Because the “age proof” decision was left to a judge, and not to a jury, Dean argued that the law deprived a defendant of their right to a jury trial.
District Judge Stephen Swanson agreed, originally striking down Minnesota’s entire child pornography statute on the grounds that it was unconstitutional, but returning this week with his eyes just on the burden-of-proof issue, leaving the rest of the law in place.
Swanson’s ruling is just the latest in the complicated arena of child pornography; one in which uniform federal guidelines have yet to be ironed out and where laws can vary greatly from state to state.
“This is a really complicated issue,” ASACP Executive Director Joan Irvine told XBiz. “Proving age is often really difficult. First of all, let’s remember that the majority of child porn out there today isn’t originating from the U.S. A lot of it is coming from Russia and other Eastern European countries. So my question there is, ‘How do you prove that kid’s age when you have no way of getting a hold of them?’”
Irvine said the result is often bringing in doctors and forensic experts to study suspected photographs, who go through a complicated set of study to determine whether the image in fact features a child.
“But we all know what some of these sites do to make the people look young,” Irvine said. “Photoshop and everything else.”
The result. Irvine said, is that proving child porn cases can be very difficult except in cases of extreme youth, such as those involving toddlers and babies.
Of course, in many states, including California, simply viewing child pornography is not illegal. Instead, someone has to actively download or in some way seek out possession of the images to open up possible prosecution.
“But how do you charge them?” Bob Branford, a St.
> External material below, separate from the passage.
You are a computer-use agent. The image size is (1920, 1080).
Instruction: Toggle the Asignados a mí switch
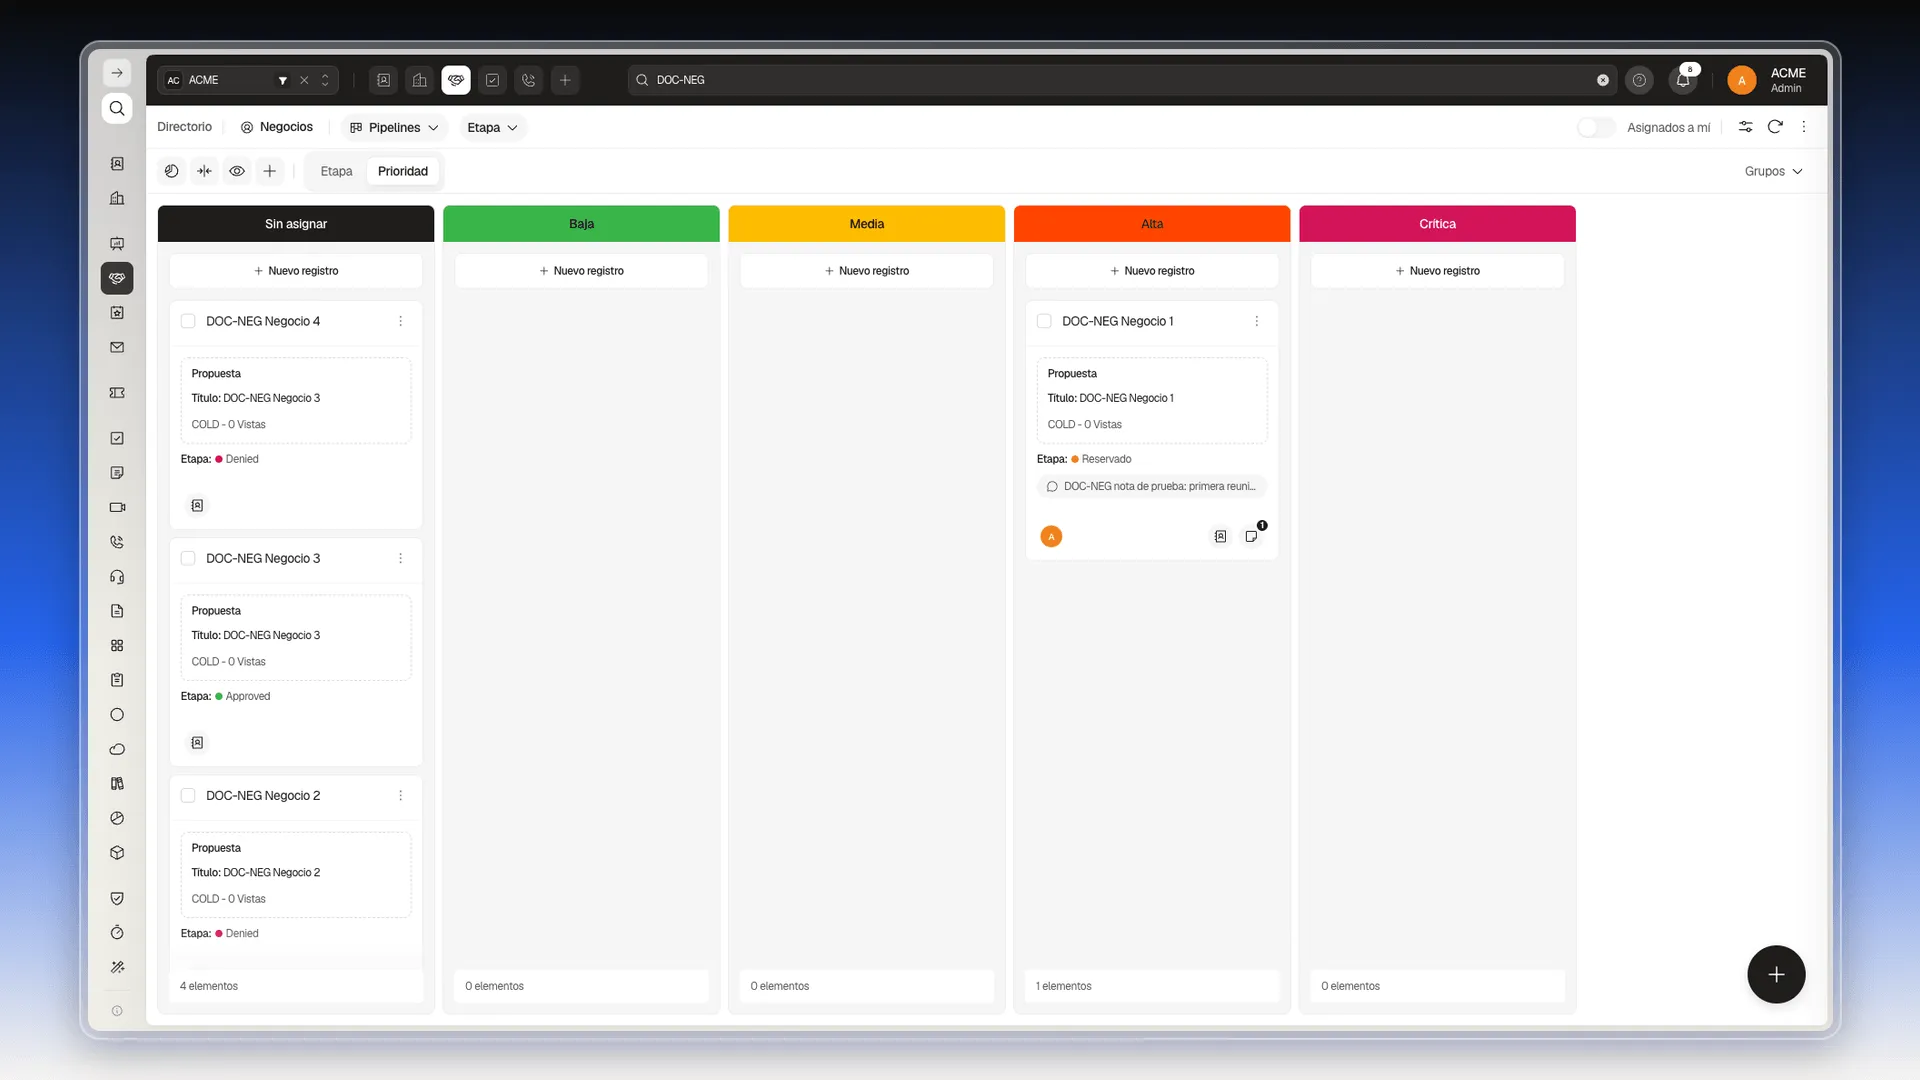pos(1596,127)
Paul attorney familiar with the Schoen case, told XBiz. “Do we charge per image, per download, per scene, per copy or some other method? Just like in obscenity cases, nobody has really hammered these out yet. Frankly I doubt we ever will.”
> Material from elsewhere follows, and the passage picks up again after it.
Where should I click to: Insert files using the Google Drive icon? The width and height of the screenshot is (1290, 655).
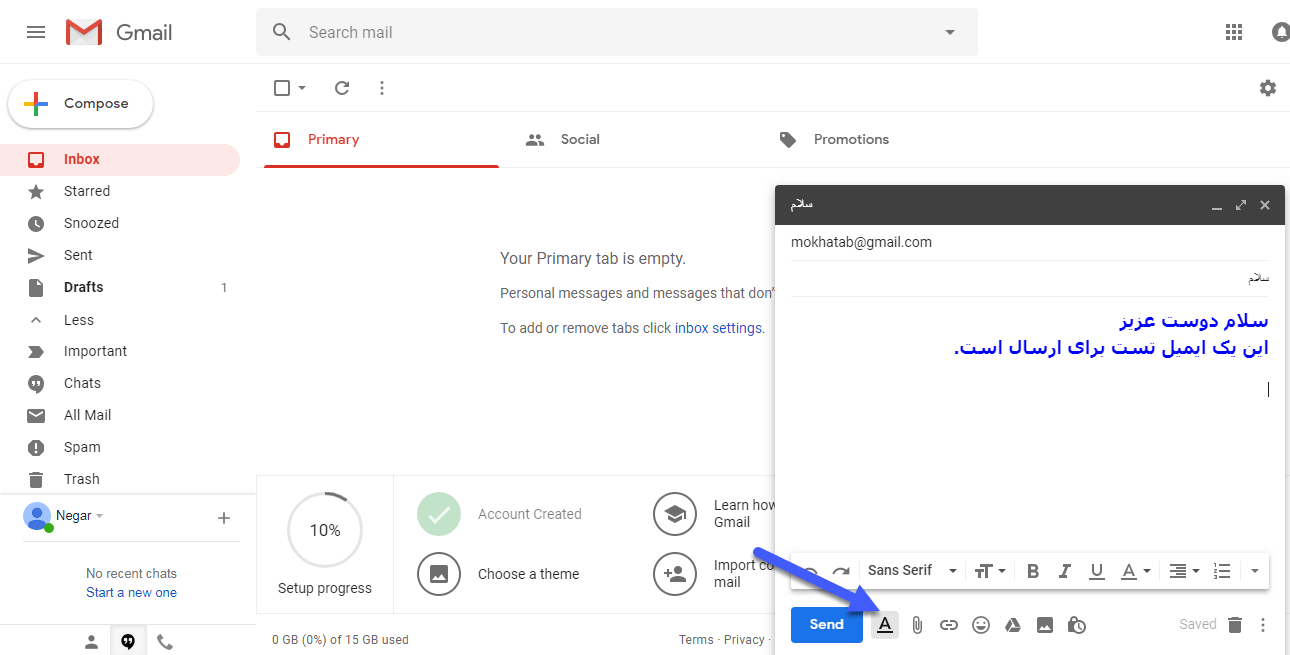(1012, 625)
In May, a Michigan court tried to sort out whether the act of burning downloaded images to a disc should be considered production of child porn, a crime that carries a much harsher penalty than the one for simple possession, even if the defendant never intended to distribute the images. That case is still ongoing.
Three years ago the Supreme Court declared unconstitutional the Child Pornography Prevention Act of 1996, which made it a crime to spread "virtual" child pornography on the Internet. The court said the law's definition of virtual child porn was too broad.
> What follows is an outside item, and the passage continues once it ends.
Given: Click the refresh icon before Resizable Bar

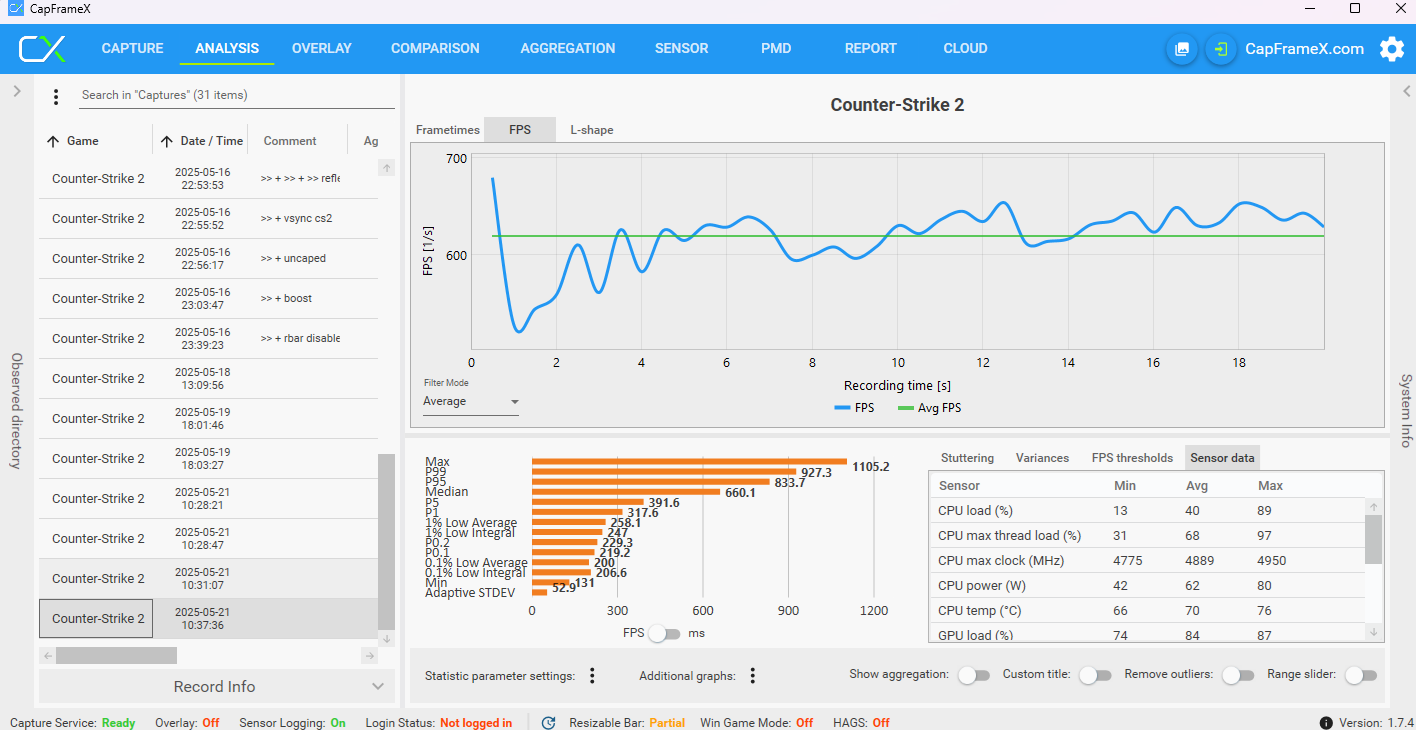Looking at the screenshot, I should coord(548,722).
Several attempts were made by Congress to pass follow-up laws, all of which failed.
States from Kentucky to Vermont and Georgia to Massachusetts have vowed to tighten restrictions on child porn lately, and federal prosecutors have obtained more than 1,066 convictions on child pornography charges in federal courts during this fiscal year, a threefold increase from the past seven years, according to U.S. Attorneys.